How to Represent Sampling Distribution
The sampling distribution of a proportion (or any discrete variable) is typically represented by a table or a histogram.
Here’s a simple example. Suppose we wanted to know the proportion of families that own dogs in a city of 100,000 families. If we surveyed every family in the city, we might find that 40% own dogs, so the actual proportion of dog owners in the population is 0.4.

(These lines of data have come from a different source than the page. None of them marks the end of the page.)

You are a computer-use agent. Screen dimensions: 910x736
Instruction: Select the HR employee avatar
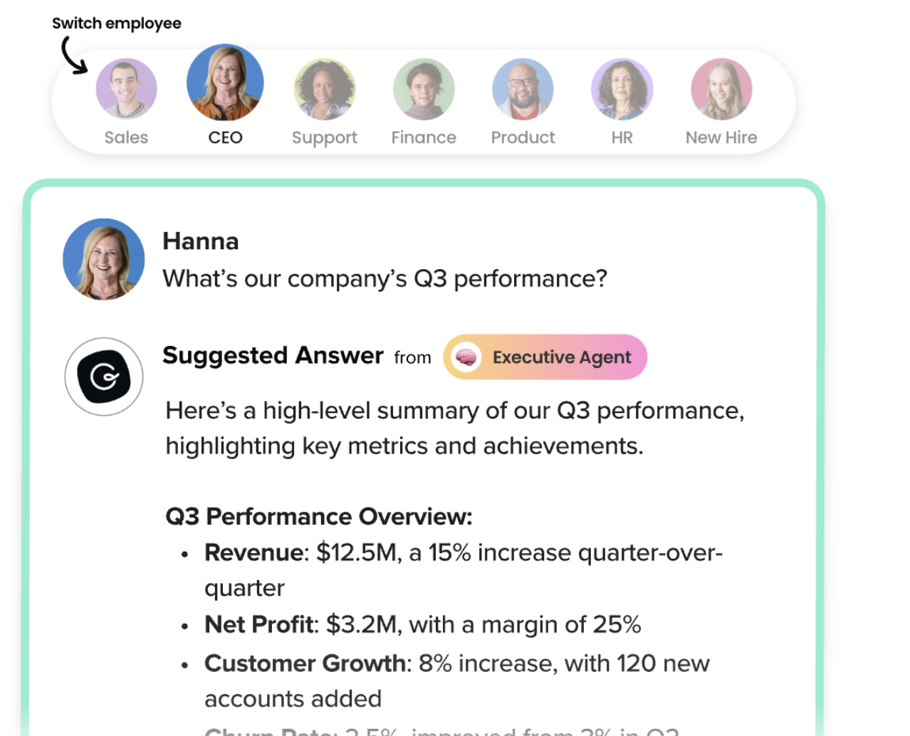coord(622,89)
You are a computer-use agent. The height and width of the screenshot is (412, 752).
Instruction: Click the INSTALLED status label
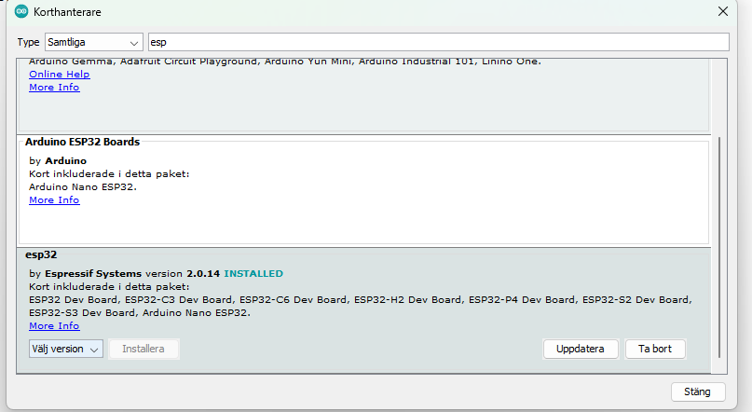coord(253,274)
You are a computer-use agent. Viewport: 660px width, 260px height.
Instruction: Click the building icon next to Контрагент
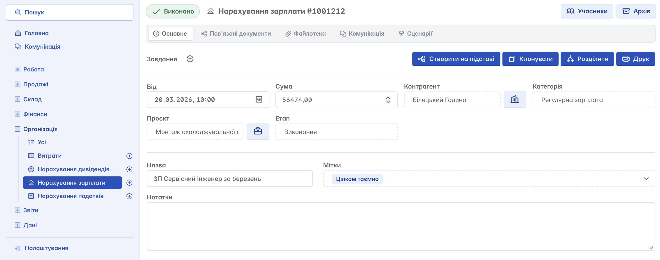tap(515, 100)
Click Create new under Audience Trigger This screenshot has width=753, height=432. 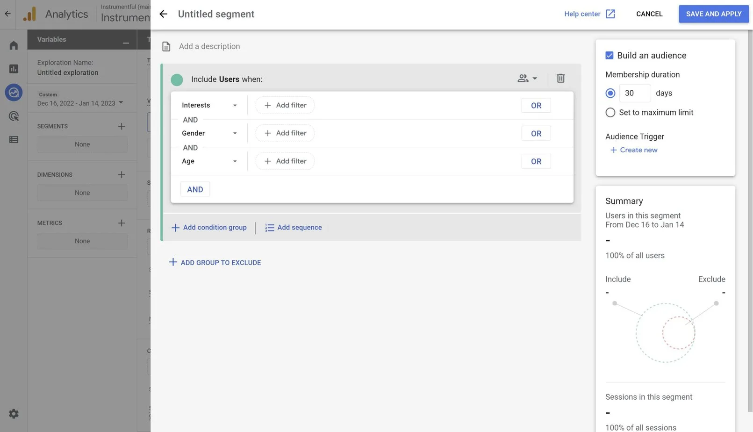(x=633, y=150)
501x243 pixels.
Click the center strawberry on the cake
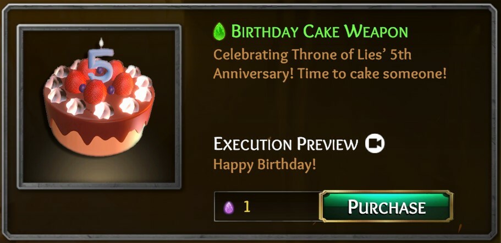click(95, 91)
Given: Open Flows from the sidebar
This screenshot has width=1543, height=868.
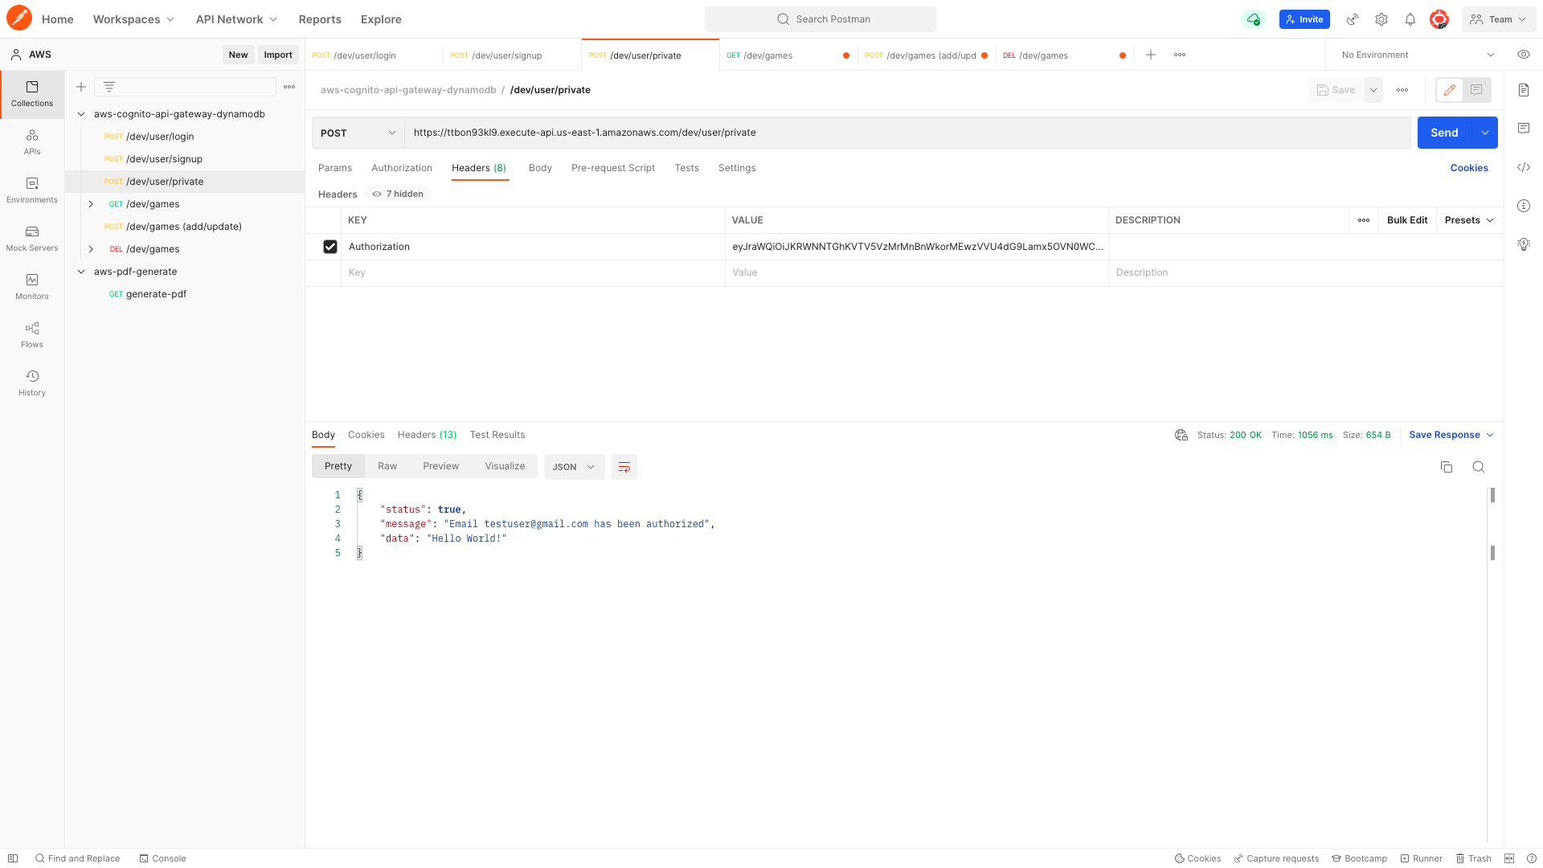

It would be impractical to survey every single family; but we could sample a subset of families to estimate the proportion of dog owners. If we randomly selected two families for our sample, we could observe three possible outcomes. If nobody in our two-family sample owned a dog, the estimated sample proportion would be 0. If one family in the sample owned a dog, the estimated sample proportion would be 0.5. And if both families in the sample owned a dog, the estimated sample proportion would be 1. Given these three possible outcomes, a sampling distribution for this study might take the form of a table or a histogram, as shown below.
Table
Histogram
This table and this histogram are both examples of sampling distributions, because both show probabilities for each possible sample outcome. From the table, we see there is a 36% probability that the sample proportion will be 0; a 48% probability that the sample proportion will be 0.5; and a 16% probability that the sample proportion will be 1. That covers every possible outcome, since this study yields only three possible outcomes - 0, 0.5, or 1. The histogram shows the same information – a 3 6% probability that the sample proportion will be 0; a 48% probability that the sample proportion will be 0.5; and a 16% probability that the sample proportion will be 1.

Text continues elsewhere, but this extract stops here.